GUID

Hello,

I'm working on a smart client app that has an offline sql express store and needs to work with several types of central databases (support for multiple products - ms sql, DB2 etc)

While trying to put together some offline functionality that needs the user to create records on the offline sql express data store, we've run into the need of being able to uniquely identify records so replicating the data in the offline store back into the primary database should not be a problem.

The data created offline spans many tables and involves several tables with relation ships - FK etc...Clearly not a simple case of store and forward.

We dont want to get into the mess of performing key replacement during a synch job with the server. Thats way too much trouble.

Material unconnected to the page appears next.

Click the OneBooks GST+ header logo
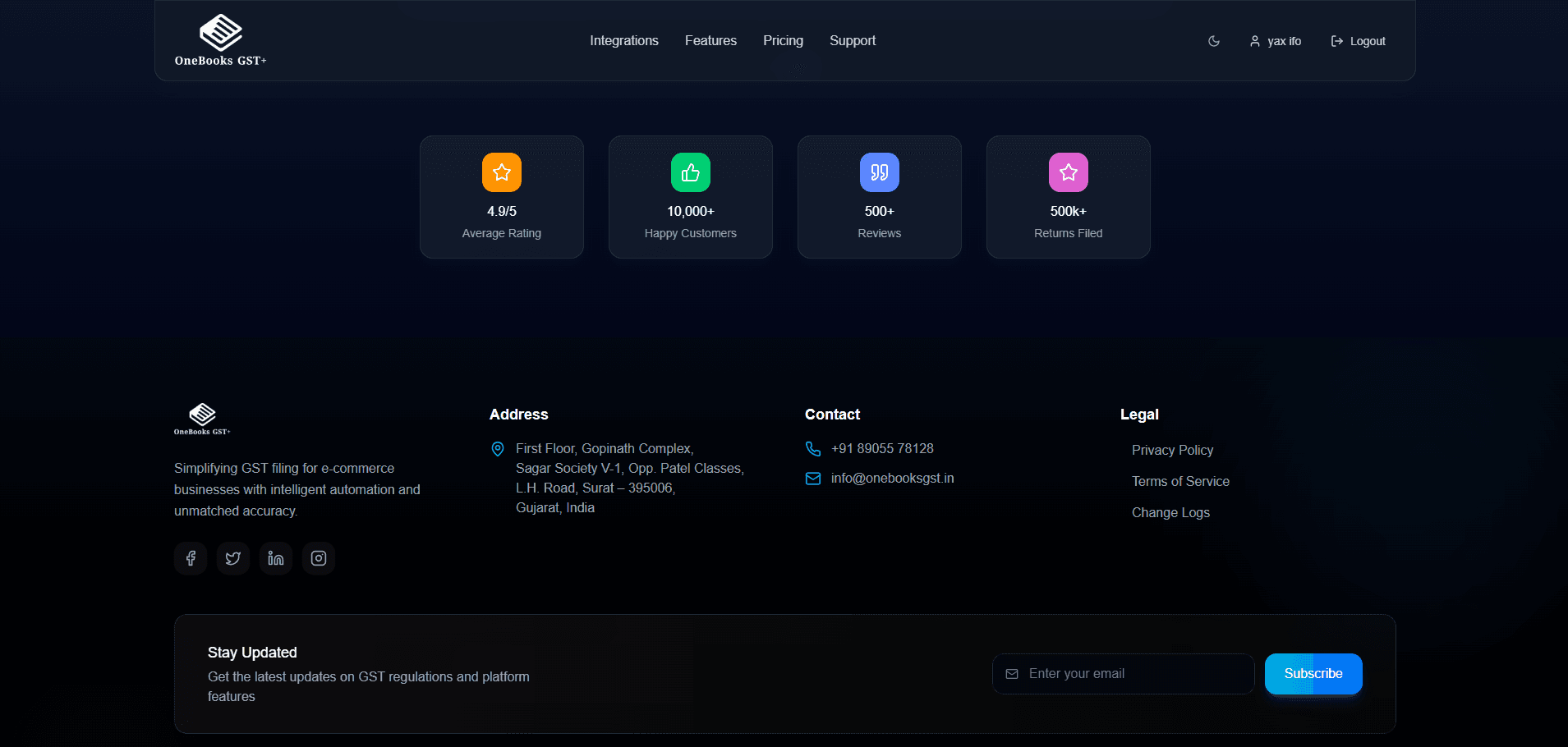Image resolution: width=1568 pixels, height=747 pixels. [x=220, y=40]
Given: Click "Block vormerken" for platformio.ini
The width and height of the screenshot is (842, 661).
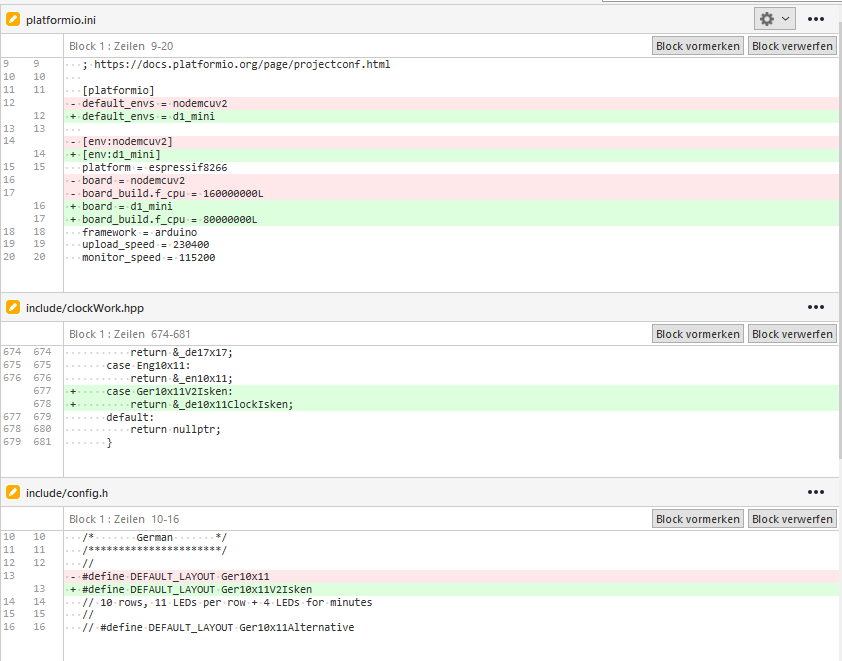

GUID seems like a good choice, but as always we have several stake holders having different opinions. And with databases other than MS SQL we will have to store them as strings.

To cut to the chase - can we not hash a GUID to get an integer while retaining atleast the same likelyhood of producing unique ids [no drop]

Thanks,

Aviansh



Answer this question

GUID

  • MobileDev

    Hello Uma Jayachandran,

    I think I understand what you are saying in terms of the ramifications GUIDs have on indexes. Assuming, we are not going the GUID route can you please point me to techniques that will help generate unique integer ids in a disconnected mode

    Here is some home work that I've done on this front - Our app has a unique user id, an integer that is only generated on the server and so at all times will be unique . Can we some how use this to generate other integer (disconnected mode) ids

    I dont want to set up a composite key involving the user id, this will mean quite a bit of reengineering of the existing bits of the app and would like to avoid this as far as possible.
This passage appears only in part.